しかし「かげ」が影でも陰でもなく「翳」なあたり、気が合いますな藤井君(笑)。

「翳」ともうひとつ、柚希礼音の男役としての資質について改めて思ったのが、彼はやっぱり「恋愛よりも大切なものがある」男が似合うのかなあと。
妻も子も愛している。それは本当。でもそれよりも己の魂の飢え、血潮のたぎりを止められない。
基本的に少年の部分を持ったままの男。少年の部分と言うのは、何だかわからない欠落感やここではないどこかへの憧れに突き動かされている、そんな感じの意味合い。
成人した男、妻子持ちに見えるかと言えば、ちゃんと見えます。大人だけれど、少年の孤独や欠落感を抱えたままの男。その「愛よりも大事なものがある」孤独感は翳りにつながり、女はそこに惹かれる、と言うような。

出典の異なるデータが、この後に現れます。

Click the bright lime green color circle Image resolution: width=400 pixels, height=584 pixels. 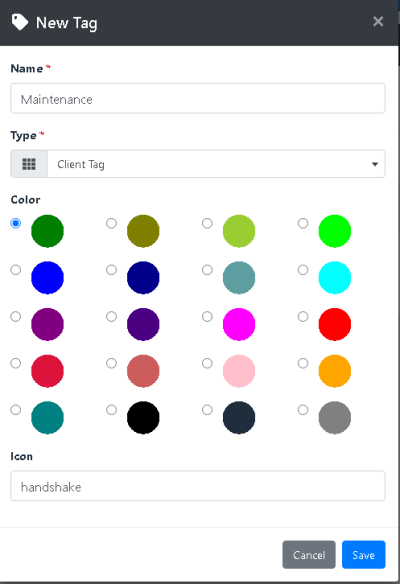click(x=335, y=231)
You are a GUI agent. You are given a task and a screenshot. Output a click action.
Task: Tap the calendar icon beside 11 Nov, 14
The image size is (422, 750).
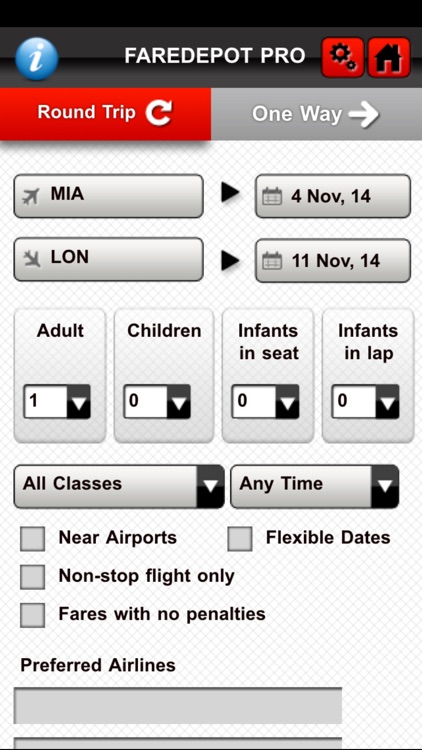[272, 261]
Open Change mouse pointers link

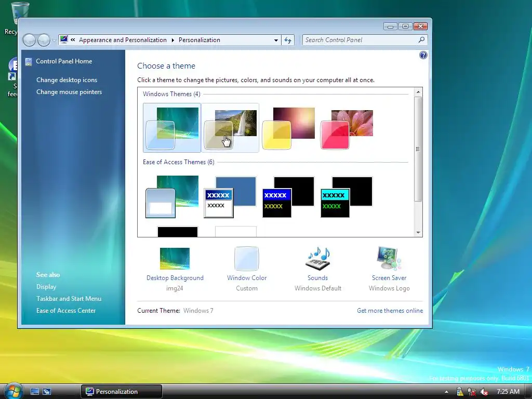pyautogui.click(x=69, y=92)
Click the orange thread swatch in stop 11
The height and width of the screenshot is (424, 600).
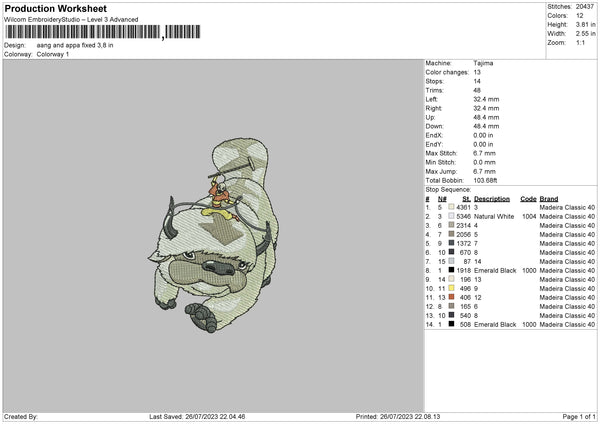click(x=452, y=298)
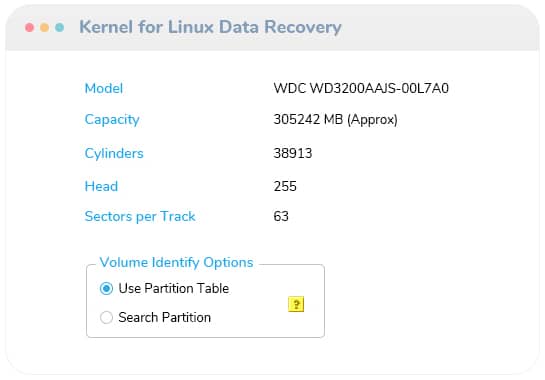Click the head value 255

tap(285, 186)
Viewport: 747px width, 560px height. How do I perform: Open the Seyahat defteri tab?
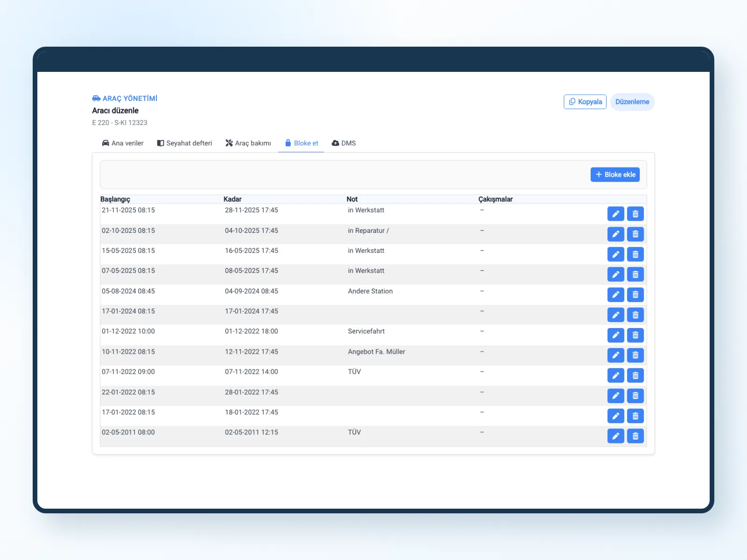coord(184,143)
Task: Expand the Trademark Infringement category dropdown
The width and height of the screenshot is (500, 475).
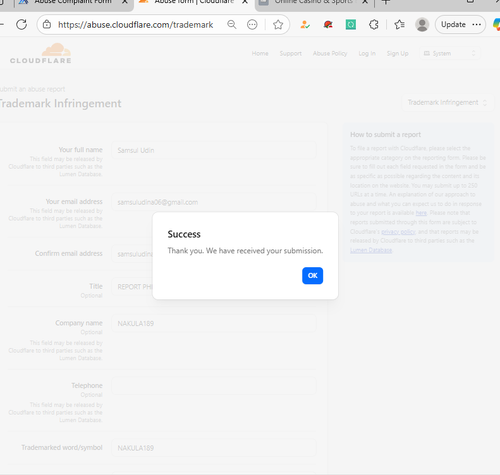Action: [x=447, y=102]
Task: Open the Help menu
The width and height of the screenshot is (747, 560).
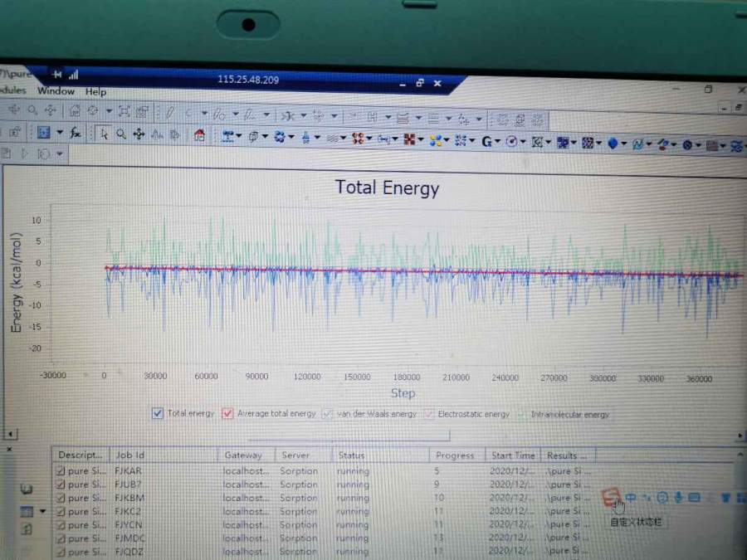Action: (95, 92)
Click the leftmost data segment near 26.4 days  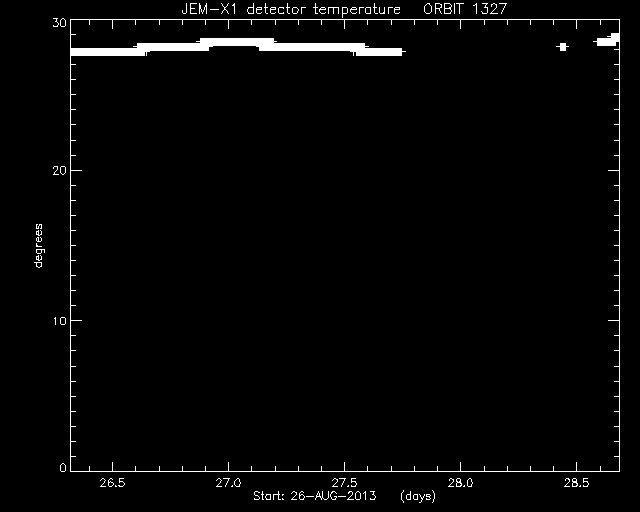[x=108, y=52]
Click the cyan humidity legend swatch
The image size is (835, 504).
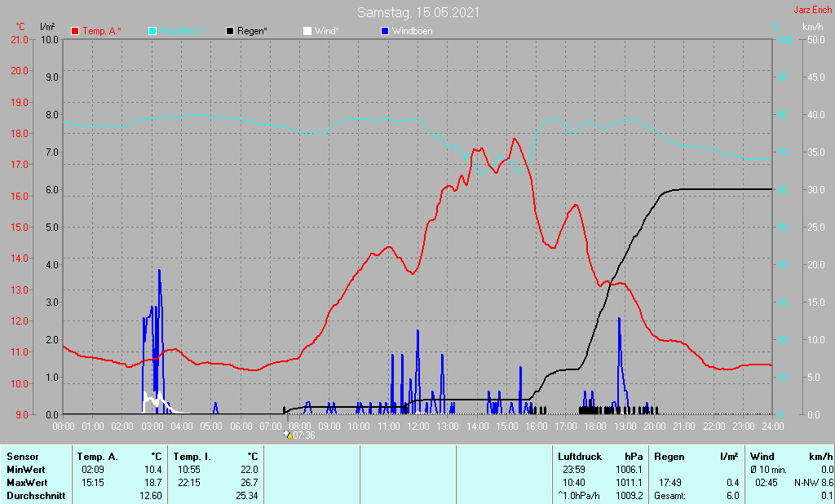pyautogui.click(x=152, y=31)
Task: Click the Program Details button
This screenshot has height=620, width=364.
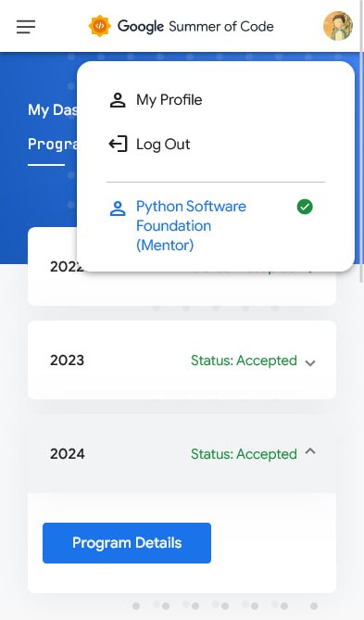Action: (127, 543)
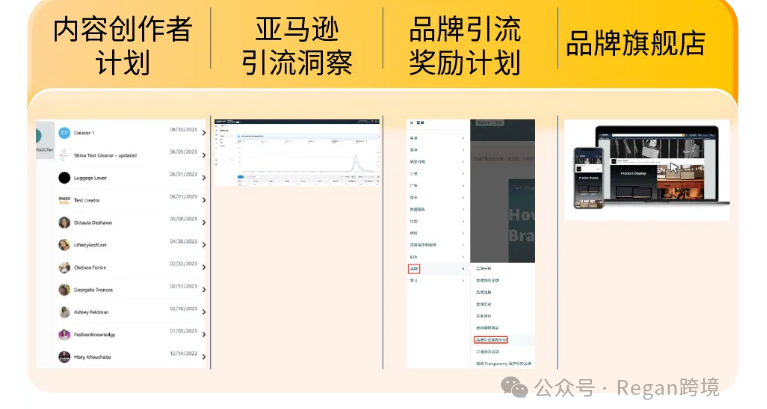Expand Georgette Trancos row arrow

(x=204, y=290)
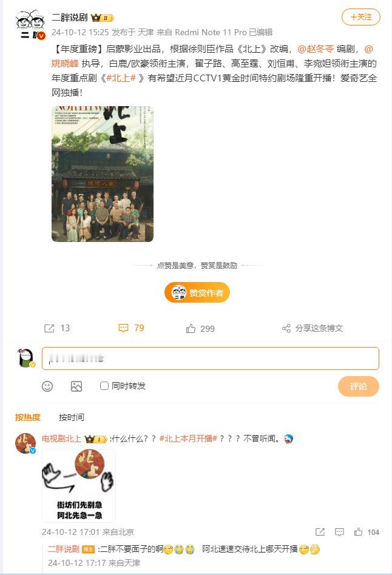Image resolution: width=392 pixels, height=575 pixels.
Task: Like the 电视剧北上 comment with 104
Action: [358, 532]
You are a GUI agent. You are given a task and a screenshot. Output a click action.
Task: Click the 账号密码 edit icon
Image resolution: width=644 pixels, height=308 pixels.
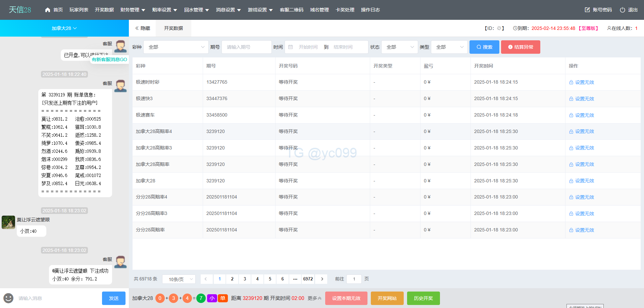coord(587,10)
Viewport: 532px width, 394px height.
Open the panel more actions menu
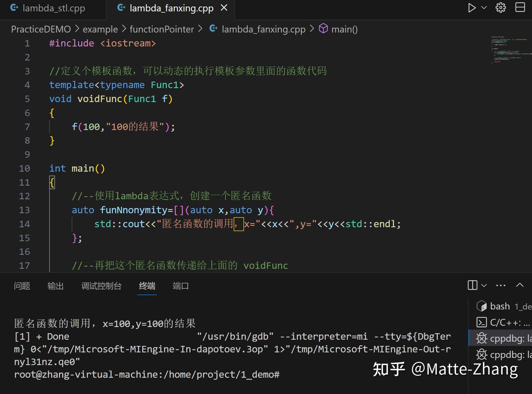coord(500,285)
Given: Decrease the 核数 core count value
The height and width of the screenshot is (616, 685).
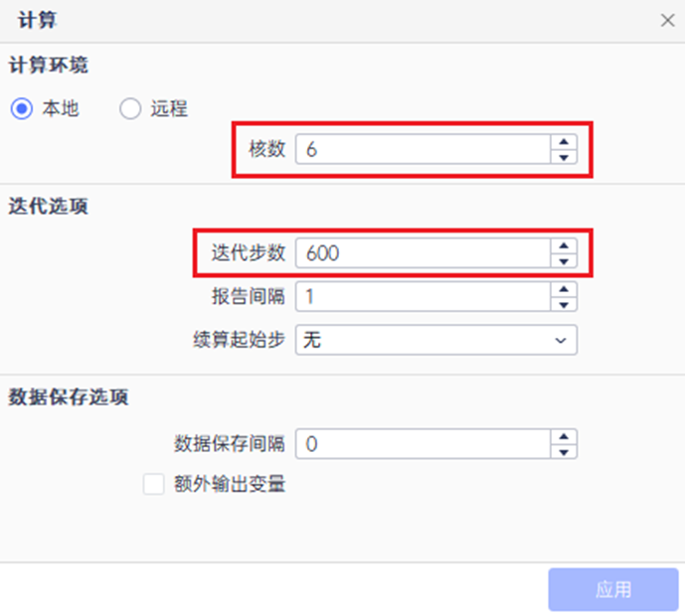Looking at the screenshot, I should (x=564, y=157).
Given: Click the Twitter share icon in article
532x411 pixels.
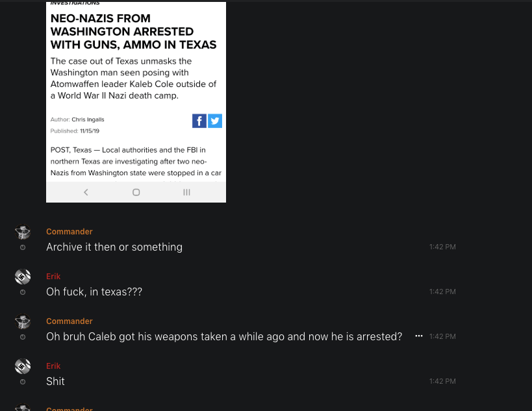Looking at the screenshot, I should pyautogui.click(x=215, y=121).
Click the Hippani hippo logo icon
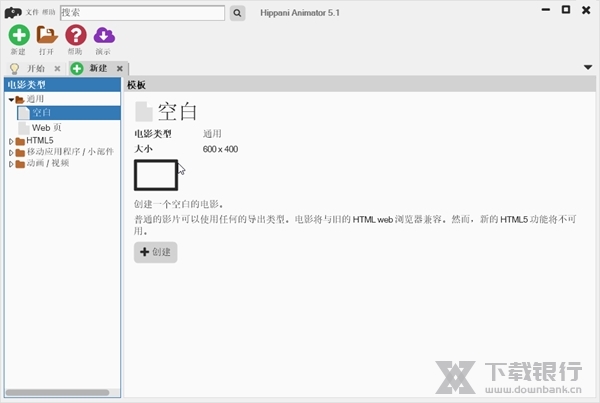Image resolution: width=600 pixels, height=403 pixels. click(12, 12)
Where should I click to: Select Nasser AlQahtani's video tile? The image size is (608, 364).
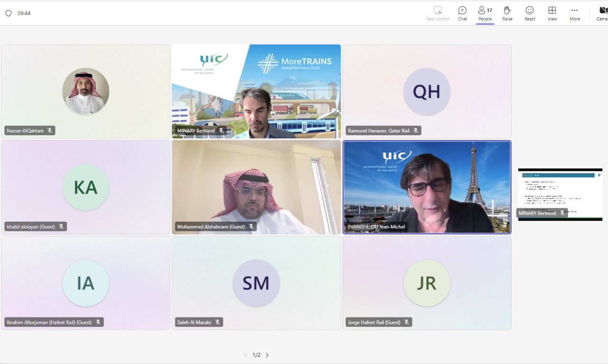(x=86, y=92)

それが彼固有の個性なのか、それともまだ若さゆえでこれから変わるのか、それはまだわからないけれども。
と言うようなことを『ベルばら』で書いたような気がしますが、やっぱり個性なのかも、と言う方に考えが傾きつつあります。うわなんかわかりやすく格好いい男だな。欠落と表裏一体の憧れを抱えた孤独な不良少年の魂。うまく伝われば人気出そうなキャラ。そして私のストライクゾーンからは微妙に外れる(笑)。

何故だか書き直す前より長くなってるんですが。
第2幕は次回(って、いつ?)。